本文中使用tpfp_default函数实现该功能,具体实现如下:

def tpfp_default(det_bboxes,
                 gt_bboxes,
                 gt_bboxes_ignore=None,
                 det_thrs_scores=None,
                 iou_thr=0.5,
                 area_ranges=None):
    """Check if detected bboxes are true positive or false positive.

    Args:
        det_bbox (ndarray): Detected bboxes of this image, of shape (m, 5).
        gt_bboxes (ndarray): GT bboxes of this image, of shape (n, 4).
        gt_bboxes_ignore (ndarray): Ignored gt bboxes of this image,
            of shape (k, 4). Default: None
        iou_thr (float): IoU threshold to be considered as matched.
            Default: 0.5.
        area_ranges (list[tuple] | None): Range of bbox areas to be evaluated,
            in the format [(min1, max1), (min2, max2), ...]. Default: None.

    Returns:
        tuple[np.ndarray]: (tp, fp) whose elements are 0 and 1. The shape of
            each array is (num_scales, m).
    """
    # an indicator of ignored gts
    gt_ignore_inds = np.concatenate(
        (np.zeros(gt_bboxes.shape[0], dtype=np.bool),
         np.ones(gt_bboxes_ignore.shape[0], dtype=np.bool)))
    # stack gt_bboxes and gt_bboxes_ignore for convenience
    # gt_bboxes = np.vstack((gt_bboxes, gt_bboxes_ignore))

    num_dets = det_bboxes.shape[0]
    num_gts = gt_bboxes.shape[0]
    if area_ranges is None:
        area_ranges = [(None, None)]
    num_scales = len(area_ranges)
    # tp and fp are of shape (num_scales, num_gts), each row is tp or fp of
    # a certain scale
    tp = np.zeros((num_scales, num_dets), dtype=np.float32)
    fp = np.zeros((num_scales, num_dets), dtype=np.float32)

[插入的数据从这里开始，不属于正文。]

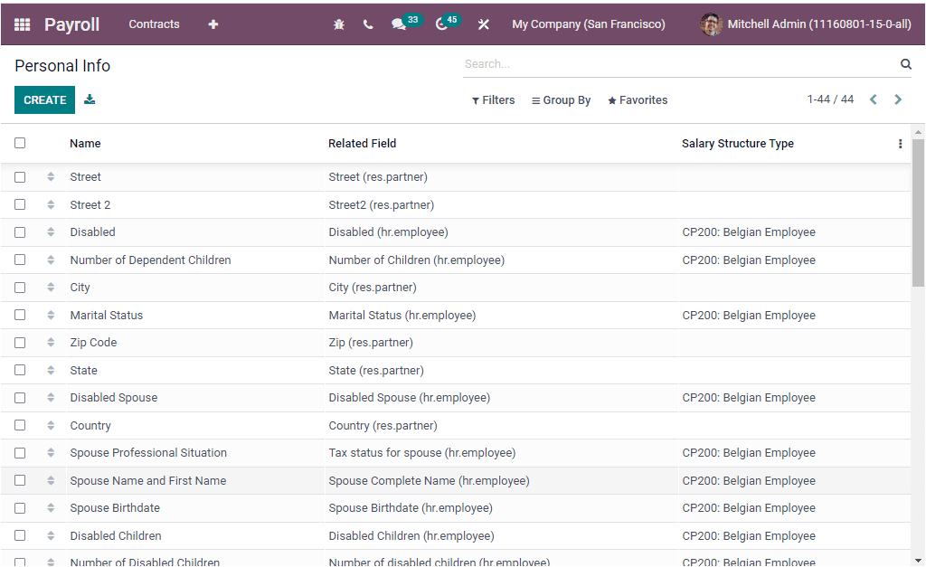
Task: Open the Street record link
Action: point(85,177)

    # if there is no gt bboxes in this image, then all det bboxes
    # within area range are false positives
    if gt_bboxes.shape[0] == 0:
        if area_ranges == [(None, None)]:
            fp[...] = 1
        else:
            det_areas = (det_bboxes[:, 2] - det_bboxes[:, 0] + 1) * (
                det_bboxes[:, 3] - det_bboxes[:, 1] + 1)
            for i, (min_area, max_area) in enumerate(area_ranges):
                fp[i, (det_areas >= min_area) & (det_areas < max_area)] = 1
        return tp, fp

    # ious = bbox_overlaps(det_bboxes, gt_bboxes)
    # ious = mask_overlaps(det_bboxes, gt_bboxes)
    ious = mask_wraper(det_bboxes, gt_bboxes)
    # for each det, the max iou with all gts
    ious_max = ious.max(axis=1)
    # for each det, which gt overlaps most with it
    ious_argmax = ious.argmax(axis=1)
    # sort all dets in descending order by scores
    # sort_inds = np.argsort(-det_bboxes[:, -1])
    sort_inds = np.argsort(-det_thrs_scores)
    for k, (min_area, max_area) in enumerate(area_ranges):
        gt_covered = np.zeros(num_gts, dtype=bool)
        # if no area range is specified, gt_area_ignore is all False
        if min_area is None:
            gt_area_ignore = np.zeros_like(gt_ignore_inds, dtype=bool)
        else:
            gt_areas = (gt_bboxes[:, 2] - gt_bboxes[:, 0] + 1) * (
                gt_bboxes[:, 3] - gt_bboxes[:, 1] + 1)
            gt_area_ignore = (gt_areas < min_area) | (gt_areas >= max_area)
        for i in sort_inds:
            if ious_max[i] >= iou_thr:
                matched_gt = ious_argmax[i]     # 得到对应的GT索引
                if not (gt_ignore_inds[matched_gt]
                        or gt_area_ignore[matched_gt]):
                    if not gt_covered[matched_gt]:
                        gt_covered[matched_gt] = True   # GT占位
                        tp[k, i] = 1            
                    else:
                        fp[k, i] = 1
                # otherwise ignore this detected bbox, tp = 0, fp = 0
            elif min_area is None:
                fp[k, i] = 1
            else:
                bbox = det_bboxes[i, :4]
                area = (bbox[2] - bbox[0] + 1) * (bbox[3] - bbox[1] + 1)
                if area >= min_area and area < max_area:
                    fp[k, i] = 1
    return tp, fp

过程是先获取预测框和GT框之间的IoU矩阵,然后按照置信度排序,将每个预测框分配给GT框得到tp和fp结果。

计算mask的IoU

IoU的定义都是一样的,计算公式如下:
在这里插入图片描述
基于mask计算IoU的实验也非常简单,代码如下:

def mask_overlaps(bboxes1, bboxes2, mode='iou'):

    assert mode in ['iou', 'iof']

    bboxes1 = bboxes1.astype(np.bool_)
    bboxes2 = bboxes2.astype(np.bool_)
    
    intersection = np.logical_and(bboxes1, bboxes2)
    union = np.logical_or(bboxes1, bboxes2)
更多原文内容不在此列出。